The cat incident leads to Jas's first run-in with hotel security and her introduction to the cat's owner, the eight-year-old son of Fiona Bristol. Fiona is a famous model who was embroiled in scandal a year earlier when her lover was killed and her husband was arrested for the murder. Jas's three best friends, including a boy named Tom, who is crushing on Jasmine, sense she needs help and show up to offer insight into the case and fashion advice. When the cute guy at the snack hut turns out to be deeply enmeshed in the case, Jas has to figure out whether he is a friend or a foe.

==Characters==
Jasmine Callihan is the main protagonist in the novel, which follows her point of view. She gets dragged into the mystery by the cat. Her friends crash the vacation, and even though she tries to be serious, she always seems to end up laughing.
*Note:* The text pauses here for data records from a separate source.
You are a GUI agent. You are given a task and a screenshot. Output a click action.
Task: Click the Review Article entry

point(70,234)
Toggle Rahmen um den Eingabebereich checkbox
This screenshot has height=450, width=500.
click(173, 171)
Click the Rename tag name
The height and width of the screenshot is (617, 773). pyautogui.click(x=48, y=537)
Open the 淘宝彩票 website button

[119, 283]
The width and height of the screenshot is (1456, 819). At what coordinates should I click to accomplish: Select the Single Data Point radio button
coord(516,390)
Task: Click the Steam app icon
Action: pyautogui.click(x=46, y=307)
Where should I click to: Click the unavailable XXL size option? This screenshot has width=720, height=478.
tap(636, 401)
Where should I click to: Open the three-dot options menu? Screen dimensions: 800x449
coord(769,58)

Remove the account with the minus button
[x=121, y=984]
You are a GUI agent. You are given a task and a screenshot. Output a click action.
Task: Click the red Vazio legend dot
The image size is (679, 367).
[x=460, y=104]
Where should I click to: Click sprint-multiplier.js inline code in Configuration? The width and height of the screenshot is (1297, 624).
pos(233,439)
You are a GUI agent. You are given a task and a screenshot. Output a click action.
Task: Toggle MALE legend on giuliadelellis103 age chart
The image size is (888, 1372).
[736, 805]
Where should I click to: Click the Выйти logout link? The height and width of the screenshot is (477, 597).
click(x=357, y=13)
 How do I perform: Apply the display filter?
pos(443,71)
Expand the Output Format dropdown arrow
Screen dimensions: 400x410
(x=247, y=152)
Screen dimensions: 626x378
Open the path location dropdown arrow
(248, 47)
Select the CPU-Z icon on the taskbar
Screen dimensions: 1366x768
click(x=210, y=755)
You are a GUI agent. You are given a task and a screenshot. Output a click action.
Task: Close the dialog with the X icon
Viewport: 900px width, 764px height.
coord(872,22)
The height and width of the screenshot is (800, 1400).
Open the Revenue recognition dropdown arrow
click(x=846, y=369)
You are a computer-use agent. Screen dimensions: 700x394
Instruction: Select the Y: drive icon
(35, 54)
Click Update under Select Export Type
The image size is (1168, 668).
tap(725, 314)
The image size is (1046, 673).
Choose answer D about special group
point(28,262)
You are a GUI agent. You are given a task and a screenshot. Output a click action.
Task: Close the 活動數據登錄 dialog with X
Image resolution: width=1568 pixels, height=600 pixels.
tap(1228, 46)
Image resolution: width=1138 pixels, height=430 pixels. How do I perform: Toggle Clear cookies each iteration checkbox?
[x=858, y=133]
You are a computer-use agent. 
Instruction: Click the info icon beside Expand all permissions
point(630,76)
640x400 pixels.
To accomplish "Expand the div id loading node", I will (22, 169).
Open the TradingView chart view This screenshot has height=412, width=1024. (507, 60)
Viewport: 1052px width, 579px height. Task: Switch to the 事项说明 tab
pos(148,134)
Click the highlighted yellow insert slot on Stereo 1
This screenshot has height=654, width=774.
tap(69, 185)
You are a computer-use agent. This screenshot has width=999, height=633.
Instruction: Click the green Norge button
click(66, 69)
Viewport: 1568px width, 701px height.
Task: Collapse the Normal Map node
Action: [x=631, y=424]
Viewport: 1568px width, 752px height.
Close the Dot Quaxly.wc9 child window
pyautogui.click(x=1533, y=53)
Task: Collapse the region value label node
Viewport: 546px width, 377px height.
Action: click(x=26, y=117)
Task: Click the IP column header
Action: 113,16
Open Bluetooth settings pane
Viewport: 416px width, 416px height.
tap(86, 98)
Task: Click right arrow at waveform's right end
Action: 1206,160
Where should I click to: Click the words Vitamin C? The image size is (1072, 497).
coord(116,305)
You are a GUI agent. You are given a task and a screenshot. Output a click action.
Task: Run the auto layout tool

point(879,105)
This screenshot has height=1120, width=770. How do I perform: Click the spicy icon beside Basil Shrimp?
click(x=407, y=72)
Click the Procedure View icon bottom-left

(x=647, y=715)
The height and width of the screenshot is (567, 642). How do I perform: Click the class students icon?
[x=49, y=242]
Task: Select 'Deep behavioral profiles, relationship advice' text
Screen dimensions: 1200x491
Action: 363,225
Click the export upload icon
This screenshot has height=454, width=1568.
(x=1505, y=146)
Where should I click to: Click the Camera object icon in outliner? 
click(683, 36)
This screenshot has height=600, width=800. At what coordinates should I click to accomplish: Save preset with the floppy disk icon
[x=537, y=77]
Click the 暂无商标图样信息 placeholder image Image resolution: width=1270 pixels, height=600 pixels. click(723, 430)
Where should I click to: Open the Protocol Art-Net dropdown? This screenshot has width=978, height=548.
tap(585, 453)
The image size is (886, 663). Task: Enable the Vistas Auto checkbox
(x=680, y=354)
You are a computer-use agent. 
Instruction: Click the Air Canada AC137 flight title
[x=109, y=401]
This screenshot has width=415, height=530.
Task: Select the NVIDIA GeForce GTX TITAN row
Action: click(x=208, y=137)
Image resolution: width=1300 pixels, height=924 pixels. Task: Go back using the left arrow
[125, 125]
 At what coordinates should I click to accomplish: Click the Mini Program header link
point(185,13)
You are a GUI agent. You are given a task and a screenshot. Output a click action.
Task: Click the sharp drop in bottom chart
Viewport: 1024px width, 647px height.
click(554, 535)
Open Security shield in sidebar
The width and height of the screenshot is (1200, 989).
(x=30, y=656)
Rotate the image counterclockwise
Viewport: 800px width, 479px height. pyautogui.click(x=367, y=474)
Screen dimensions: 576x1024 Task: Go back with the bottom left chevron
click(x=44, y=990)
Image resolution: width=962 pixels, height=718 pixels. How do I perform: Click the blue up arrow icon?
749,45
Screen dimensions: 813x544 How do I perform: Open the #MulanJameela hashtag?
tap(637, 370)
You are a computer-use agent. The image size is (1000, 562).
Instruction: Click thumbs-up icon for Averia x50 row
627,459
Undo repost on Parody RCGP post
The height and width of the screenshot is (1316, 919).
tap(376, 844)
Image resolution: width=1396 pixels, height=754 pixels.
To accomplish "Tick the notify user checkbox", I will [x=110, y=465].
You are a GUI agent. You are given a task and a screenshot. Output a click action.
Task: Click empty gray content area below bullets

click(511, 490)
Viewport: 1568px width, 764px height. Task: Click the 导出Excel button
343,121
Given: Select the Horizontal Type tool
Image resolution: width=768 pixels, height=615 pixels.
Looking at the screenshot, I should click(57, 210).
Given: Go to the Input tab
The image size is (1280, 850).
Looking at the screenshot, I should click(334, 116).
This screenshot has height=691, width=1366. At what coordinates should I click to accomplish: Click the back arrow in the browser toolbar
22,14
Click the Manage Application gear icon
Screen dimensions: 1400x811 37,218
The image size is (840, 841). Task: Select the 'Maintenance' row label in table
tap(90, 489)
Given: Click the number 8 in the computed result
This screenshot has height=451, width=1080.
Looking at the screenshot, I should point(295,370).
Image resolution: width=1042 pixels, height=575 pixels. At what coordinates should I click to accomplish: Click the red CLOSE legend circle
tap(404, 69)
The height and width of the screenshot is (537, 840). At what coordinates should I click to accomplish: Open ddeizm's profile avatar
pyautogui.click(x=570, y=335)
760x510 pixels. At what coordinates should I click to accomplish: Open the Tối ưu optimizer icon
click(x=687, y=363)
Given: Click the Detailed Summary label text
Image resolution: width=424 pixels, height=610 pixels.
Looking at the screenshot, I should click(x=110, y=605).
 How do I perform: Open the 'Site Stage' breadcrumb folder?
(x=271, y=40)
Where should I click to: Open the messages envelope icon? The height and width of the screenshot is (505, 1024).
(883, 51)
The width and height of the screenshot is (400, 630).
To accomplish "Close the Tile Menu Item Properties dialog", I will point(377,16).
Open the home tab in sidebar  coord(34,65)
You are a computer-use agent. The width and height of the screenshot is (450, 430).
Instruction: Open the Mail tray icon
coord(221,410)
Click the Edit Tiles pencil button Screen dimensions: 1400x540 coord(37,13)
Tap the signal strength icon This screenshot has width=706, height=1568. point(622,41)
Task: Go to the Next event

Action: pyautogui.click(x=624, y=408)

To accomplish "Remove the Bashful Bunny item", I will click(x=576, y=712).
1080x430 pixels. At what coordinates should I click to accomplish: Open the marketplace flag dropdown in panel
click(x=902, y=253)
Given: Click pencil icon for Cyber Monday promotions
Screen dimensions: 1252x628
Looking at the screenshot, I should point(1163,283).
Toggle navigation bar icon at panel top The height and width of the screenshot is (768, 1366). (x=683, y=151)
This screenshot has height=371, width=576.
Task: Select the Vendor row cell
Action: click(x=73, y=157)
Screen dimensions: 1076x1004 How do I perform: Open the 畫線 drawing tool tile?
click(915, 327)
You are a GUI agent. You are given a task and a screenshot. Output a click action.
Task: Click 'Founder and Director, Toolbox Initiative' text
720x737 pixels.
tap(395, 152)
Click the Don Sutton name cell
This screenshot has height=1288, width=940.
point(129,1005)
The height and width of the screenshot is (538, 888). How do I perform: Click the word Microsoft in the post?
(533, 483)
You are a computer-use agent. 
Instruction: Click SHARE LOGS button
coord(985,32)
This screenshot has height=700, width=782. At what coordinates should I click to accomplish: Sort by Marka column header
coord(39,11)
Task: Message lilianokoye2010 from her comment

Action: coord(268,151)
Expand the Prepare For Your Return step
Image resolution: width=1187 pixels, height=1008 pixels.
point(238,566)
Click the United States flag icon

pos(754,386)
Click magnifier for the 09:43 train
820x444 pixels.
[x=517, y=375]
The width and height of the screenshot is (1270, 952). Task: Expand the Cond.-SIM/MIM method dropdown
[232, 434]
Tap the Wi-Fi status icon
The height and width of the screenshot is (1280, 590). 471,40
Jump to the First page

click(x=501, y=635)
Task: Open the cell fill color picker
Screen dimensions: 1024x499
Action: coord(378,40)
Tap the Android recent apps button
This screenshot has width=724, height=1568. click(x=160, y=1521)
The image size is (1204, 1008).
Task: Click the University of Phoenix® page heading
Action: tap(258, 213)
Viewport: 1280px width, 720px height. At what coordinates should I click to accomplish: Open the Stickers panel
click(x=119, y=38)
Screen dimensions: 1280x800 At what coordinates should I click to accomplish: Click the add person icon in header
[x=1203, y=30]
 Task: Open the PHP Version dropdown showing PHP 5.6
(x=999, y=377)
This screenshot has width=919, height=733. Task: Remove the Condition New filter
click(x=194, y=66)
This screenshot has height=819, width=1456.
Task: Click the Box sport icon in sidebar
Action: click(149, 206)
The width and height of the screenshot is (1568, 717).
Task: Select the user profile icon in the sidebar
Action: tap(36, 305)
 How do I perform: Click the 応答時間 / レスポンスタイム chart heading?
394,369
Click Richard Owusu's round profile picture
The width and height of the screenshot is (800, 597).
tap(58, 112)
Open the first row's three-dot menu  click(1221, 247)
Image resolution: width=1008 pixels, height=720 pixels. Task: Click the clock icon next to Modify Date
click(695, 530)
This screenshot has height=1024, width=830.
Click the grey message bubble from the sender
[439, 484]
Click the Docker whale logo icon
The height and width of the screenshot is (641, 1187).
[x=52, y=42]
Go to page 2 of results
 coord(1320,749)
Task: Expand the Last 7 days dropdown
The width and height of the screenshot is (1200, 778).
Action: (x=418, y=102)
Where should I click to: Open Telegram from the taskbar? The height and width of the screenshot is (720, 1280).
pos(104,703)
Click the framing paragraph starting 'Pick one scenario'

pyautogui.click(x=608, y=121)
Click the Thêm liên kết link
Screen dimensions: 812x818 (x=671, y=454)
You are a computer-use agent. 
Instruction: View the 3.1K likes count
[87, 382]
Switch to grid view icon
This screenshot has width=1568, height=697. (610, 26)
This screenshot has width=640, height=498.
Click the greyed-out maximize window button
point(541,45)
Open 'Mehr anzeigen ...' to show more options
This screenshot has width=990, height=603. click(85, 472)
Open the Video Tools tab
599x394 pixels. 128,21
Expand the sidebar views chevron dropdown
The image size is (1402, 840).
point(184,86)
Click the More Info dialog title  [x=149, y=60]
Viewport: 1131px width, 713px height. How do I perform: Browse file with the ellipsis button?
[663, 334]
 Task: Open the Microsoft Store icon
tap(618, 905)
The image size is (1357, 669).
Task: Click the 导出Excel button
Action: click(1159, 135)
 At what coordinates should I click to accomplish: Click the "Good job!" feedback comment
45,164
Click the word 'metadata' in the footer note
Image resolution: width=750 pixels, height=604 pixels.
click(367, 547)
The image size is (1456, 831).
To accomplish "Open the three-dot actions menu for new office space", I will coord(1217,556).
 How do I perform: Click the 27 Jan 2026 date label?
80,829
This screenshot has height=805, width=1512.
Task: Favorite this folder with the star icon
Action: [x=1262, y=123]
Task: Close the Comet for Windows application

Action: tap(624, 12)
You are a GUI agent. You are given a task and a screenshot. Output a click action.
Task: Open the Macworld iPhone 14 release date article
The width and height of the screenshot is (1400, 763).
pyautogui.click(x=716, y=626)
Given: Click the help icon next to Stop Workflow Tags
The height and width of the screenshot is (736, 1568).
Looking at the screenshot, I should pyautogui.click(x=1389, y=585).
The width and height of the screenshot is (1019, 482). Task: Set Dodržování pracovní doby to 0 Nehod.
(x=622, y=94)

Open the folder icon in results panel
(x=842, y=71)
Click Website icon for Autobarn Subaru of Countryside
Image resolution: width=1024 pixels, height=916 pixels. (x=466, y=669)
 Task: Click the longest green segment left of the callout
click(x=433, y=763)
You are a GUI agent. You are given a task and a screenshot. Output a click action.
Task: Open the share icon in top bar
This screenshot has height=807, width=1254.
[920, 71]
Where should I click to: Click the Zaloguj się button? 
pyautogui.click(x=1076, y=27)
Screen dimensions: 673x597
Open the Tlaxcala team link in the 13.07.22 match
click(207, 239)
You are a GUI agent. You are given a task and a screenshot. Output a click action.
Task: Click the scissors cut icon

She has an incredible ability to be at the wrong place, at the wrong time without fail. She thinks cats like her. She is half-Irish, half-Jamaican, and she is very tall. She is in love with Jack but thinks that he is the bad guy just because he threatened her twice. She is actually very smart and number two in her class. She has dedicated her life to being a young detective ever since her mother died.

Jasmine's Father is one of the antagonists, also known as the Thwarter. He "crushes the bold, girlish dreams" of his daughter Jasmine. He is very overprotective. He wears khaki safari suits all the time, but during the book he wears safari suits with shorts. He married Sherri! after Jasmine's mom died. Jas describes him as a genius who thinks differently from other people.

Sherri! is Jasmine's stepmother. Her "superpower" is to be unhateable, and she works as a double for movie stars. She dreams of inventing a line of comfortable seatbelts for small dogs. Jas describes her as the kind of stepmom you could not hate.

Polly Prentis is Jasmine's best friend. A typical, really pretty California girl, all long blonde hair and blue eyes and skinny tanned limbs. She is very into fashion, but she is a "germaphobe" and carries a BeDazzler everywhere she goes. Her car is a van called the Pink Pearl. It is, as the name suggests, pink, with fake diamonds around the windows and shag carpeting in the back. She dates a less cute, less cool version of Tom who likes her. She does not believe in love, and her only sign of intimacy is air kisses. She and Tom become an item at the near end of the story.

Roxy Hernandez is one of Jasmine's best friends. She has a twin brother named Tom. Her mom and dad had both been telenovela stars. She was one of those people who men turn around in their seats to look at. She crushes on and dates weird freaky guys while oblivious to the infatuation of the guys going to her brother's school. She can eat more food faster than anyone Jas has seen, has a perfect sense of direction and over one spring break built a working TV out of an old toaster.

Tom Hernandez is Jasmine's only guy friend and the twin brother of Roxy. He is in love with Polly. A complete gentleman, the captain of the Medford Boys School water polo team, and the number-one crush for everyone at Jas's all-girls school. Jas describes him as Antonio Banderas times ten. He is actually funny, smart, romantic, and cutely shy around most girls.

==Reception==
Critical reception for Bad Kitty was mostly positive, with Publishers Weekly praising the book's characters. School Library Journal wrote that "the story is somewhat convoluted and often defies credulity", but also praised the book's characters. Booklist called the character of Jas "likable, quick-witted, and extremely funny". Kirkus Reviews stated that although "the protagonist’s voice... sometimes grates", it is "paradoxically the book’s greatest asset".

==Sequels==
Bad Kitty was followed up by the 2008 release of Kitty Kitty as well as a graphic novel series called Bad Kitty: Catnipped, which was released by TokyoPop.